I'm trying to deploy Elastic Stack as described here: https://www.elastic.co/blog/getting-started-with-the-elastic-stack-and-docker-compose.
Docker images start correctly, but I can't authenticate although the password of the elastic
user on the curl-based command line matches the one set in the .env
file:
$ curl -vvvv --cacert ../ca.crt -u elastic:0123456789 https://localhost:9200
* Host localhost:9200 was resolved.
* IPv6: ::1
* IPv4: 127.0.0.1
* Trying [::1]:9200...
* Connected to localhost (::1) port 9200
* ALPN: curl offers h2,http/1.1
* TLSv1.3 (OUT), TLS handshake, Client hello (1):
* CAfile: ../ca.crt
* CApath: /etc/ssl/certs
* TLSv1.3 (IN), TLS handshake, Server hello (2):
* TLSv1.3 (IN), TLS handshake, Encrypted Extensions (8):
* TLSv1.3 (IN), TLS handshake, Certificate (11):
* TLSv1.3 (IN), TLS handshake, CERT verify (15):
* TLSv1.3 (IN), TLS handshake, Finished (20):
* TLSv1.3 (OUT), TLS change cipher, Change cipher spec (1):
* TLSv1.3 (OUT), TLS handshake, Finished (20):
* SSL connection using TLSv1.3 / TLS_AES_256_GCM_SHA384 / X25519 / RSASSA-PSS
* ALPN: server did not agree on a protocol. Uses default.
* Server certificate:
* subject: CN=es01
* start date: Dec 23 19:10:50 2024 GMT
* expire date: Dec 23 19:10:50 2027 GMT
* subjectAltName: host "localhost" matched cert's "localhost"
* issuer: CN=Elastic Certificate Tool Autogenerated CA
* SSL certificate verify ok.
* Certificate level 0: Public key type RSA (2048/112 Bits/secBits), signed using sha256WithRSAEncryption
* Certificate level 1: Public key type RSA (2048/112 Bits/secBits), signed using sha256WithRSAEncryption
* using HTTP/1.x
* Server auth using Basic with user 'elastic'
> GET / HTTP/1.1
> Host: localhost:9200
> Authorization: Basic ZWxhc3RpYzowMTIzNDU2Nzg5
> User-Agent: curl/8.5.0
> Accept: */*
>
* TLSv1.3 (IN), TLS handshake, Newsession Ticket (4):
< HTTP/1.1 401 Unauthorized
* Authentication problem. Ignoring this.
< WWW-Authenticate: Basic realm="security" charset="UTF-8"

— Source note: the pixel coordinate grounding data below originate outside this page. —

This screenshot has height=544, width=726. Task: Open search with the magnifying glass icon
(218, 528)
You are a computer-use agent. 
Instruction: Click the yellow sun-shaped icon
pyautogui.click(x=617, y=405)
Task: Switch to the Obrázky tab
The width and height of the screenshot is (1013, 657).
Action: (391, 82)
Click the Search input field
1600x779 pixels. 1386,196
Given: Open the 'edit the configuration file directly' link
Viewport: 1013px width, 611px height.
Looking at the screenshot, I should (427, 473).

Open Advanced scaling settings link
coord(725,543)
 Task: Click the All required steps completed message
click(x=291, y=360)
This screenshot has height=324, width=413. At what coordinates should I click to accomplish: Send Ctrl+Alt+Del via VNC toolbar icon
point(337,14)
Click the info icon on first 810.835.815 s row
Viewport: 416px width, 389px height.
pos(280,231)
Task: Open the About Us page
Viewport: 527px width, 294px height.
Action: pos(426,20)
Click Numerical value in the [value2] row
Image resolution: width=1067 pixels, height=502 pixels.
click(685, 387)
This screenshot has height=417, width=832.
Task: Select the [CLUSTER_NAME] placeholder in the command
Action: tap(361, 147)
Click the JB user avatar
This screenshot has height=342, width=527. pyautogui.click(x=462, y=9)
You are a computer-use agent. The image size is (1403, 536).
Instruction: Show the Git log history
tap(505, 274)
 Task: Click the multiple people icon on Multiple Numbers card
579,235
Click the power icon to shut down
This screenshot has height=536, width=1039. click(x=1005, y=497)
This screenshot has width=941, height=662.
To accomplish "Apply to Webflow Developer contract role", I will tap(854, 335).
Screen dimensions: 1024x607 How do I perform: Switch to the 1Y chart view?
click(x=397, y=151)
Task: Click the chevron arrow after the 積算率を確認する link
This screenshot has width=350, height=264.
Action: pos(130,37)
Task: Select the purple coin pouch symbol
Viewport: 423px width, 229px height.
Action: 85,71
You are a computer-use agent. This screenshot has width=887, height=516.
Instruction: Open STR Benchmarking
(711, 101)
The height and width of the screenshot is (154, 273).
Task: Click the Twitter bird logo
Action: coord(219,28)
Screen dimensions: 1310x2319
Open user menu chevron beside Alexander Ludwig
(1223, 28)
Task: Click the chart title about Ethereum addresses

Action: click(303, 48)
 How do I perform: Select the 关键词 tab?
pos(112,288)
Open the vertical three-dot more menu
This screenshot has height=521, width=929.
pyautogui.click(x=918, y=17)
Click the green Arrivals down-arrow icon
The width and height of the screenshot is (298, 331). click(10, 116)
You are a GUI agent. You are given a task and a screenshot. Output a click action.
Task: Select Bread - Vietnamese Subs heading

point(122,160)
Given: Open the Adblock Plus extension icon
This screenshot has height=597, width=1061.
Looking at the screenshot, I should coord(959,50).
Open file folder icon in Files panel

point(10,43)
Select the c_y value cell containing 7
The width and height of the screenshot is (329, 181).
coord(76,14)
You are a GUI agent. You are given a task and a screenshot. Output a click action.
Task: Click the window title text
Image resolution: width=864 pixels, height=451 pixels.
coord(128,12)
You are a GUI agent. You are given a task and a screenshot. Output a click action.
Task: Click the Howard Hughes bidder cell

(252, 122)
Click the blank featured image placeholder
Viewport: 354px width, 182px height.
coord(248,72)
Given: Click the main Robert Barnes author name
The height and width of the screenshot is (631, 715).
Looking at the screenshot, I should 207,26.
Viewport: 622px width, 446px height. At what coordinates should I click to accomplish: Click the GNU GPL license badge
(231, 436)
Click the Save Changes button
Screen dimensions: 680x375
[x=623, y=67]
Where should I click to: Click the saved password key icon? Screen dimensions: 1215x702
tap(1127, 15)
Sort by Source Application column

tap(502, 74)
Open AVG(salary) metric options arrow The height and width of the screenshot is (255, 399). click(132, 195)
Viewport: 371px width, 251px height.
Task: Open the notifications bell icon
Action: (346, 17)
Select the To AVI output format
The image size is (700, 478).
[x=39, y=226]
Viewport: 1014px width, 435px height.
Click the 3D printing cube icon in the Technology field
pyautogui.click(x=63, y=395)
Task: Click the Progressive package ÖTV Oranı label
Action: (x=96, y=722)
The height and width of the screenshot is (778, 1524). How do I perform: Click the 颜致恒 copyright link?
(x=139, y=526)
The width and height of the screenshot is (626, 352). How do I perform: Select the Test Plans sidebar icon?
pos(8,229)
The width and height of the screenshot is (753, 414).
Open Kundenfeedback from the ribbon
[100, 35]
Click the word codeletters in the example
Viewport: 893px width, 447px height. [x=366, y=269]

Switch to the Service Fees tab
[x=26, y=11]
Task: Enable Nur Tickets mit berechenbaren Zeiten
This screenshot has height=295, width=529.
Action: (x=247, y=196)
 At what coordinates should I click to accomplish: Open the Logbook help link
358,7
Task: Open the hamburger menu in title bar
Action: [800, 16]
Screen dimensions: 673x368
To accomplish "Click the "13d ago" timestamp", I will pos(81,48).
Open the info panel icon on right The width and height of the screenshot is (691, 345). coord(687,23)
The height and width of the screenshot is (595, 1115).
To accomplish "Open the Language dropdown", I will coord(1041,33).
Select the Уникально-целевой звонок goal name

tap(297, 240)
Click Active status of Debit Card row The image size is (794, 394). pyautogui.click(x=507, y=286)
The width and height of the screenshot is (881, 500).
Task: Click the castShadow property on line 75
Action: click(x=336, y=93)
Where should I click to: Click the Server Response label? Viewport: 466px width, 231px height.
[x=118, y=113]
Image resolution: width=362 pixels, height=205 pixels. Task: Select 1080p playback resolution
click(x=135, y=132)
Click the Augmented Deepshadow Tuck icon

< WWW-Authenticate: Bearer realm="security"
< WWW-Authenticate: ApiKey
< content-type: application/json
< content-length: 465
<
* Connection #0 to host localhost left intact
{"error":{"root_cause":[{"type":"security_exception","reason":"unable to authenticate user [elastic] for REST request [/]","header":{"WWW-Authenticate":["Basic realm=\"security\" charset=\"UTF-8\"","Bearer realm=\"security\"","ApiKey"]}}],"type":"security_exception","reason":"unable to authenticate user [elastic] for REST request [/]","header":{"WWW-Authenticate":["Basic realm=\"security\" charset=\"UTF-8\"","Bearer realm=\"security\"","ApiKey"]}},"status":401}
This is the log of the container:
es01-1 | {"@timestamp":"2024-12-24T19:29:20.269Z", "log.level": "INFO", "message":"Authentication of [elastic] was terminated by realm [reserved] - failed to authenticate user [elastic]", "ecs.version": "1.2.0","service.name":"ES_ECS","event.dataset":"elasticsearch.server","process.thread.name":"elasticsearch[es01][system_critical_read][T#1]","log.logger":"org.elasticsearch.xpack.security.authc.RealmsAuthenticator","elasticsearch.cluster.uuid":"VLToNhn1R5idrlmJPqH01A","elasticsearch.node.id":"S4wK0tETSmmp-nYQZZa3MA","elasticsearch.node.name":"es01","elasticsearch.cluster.name":"docker-cluster"}
Any help would be really appreciated.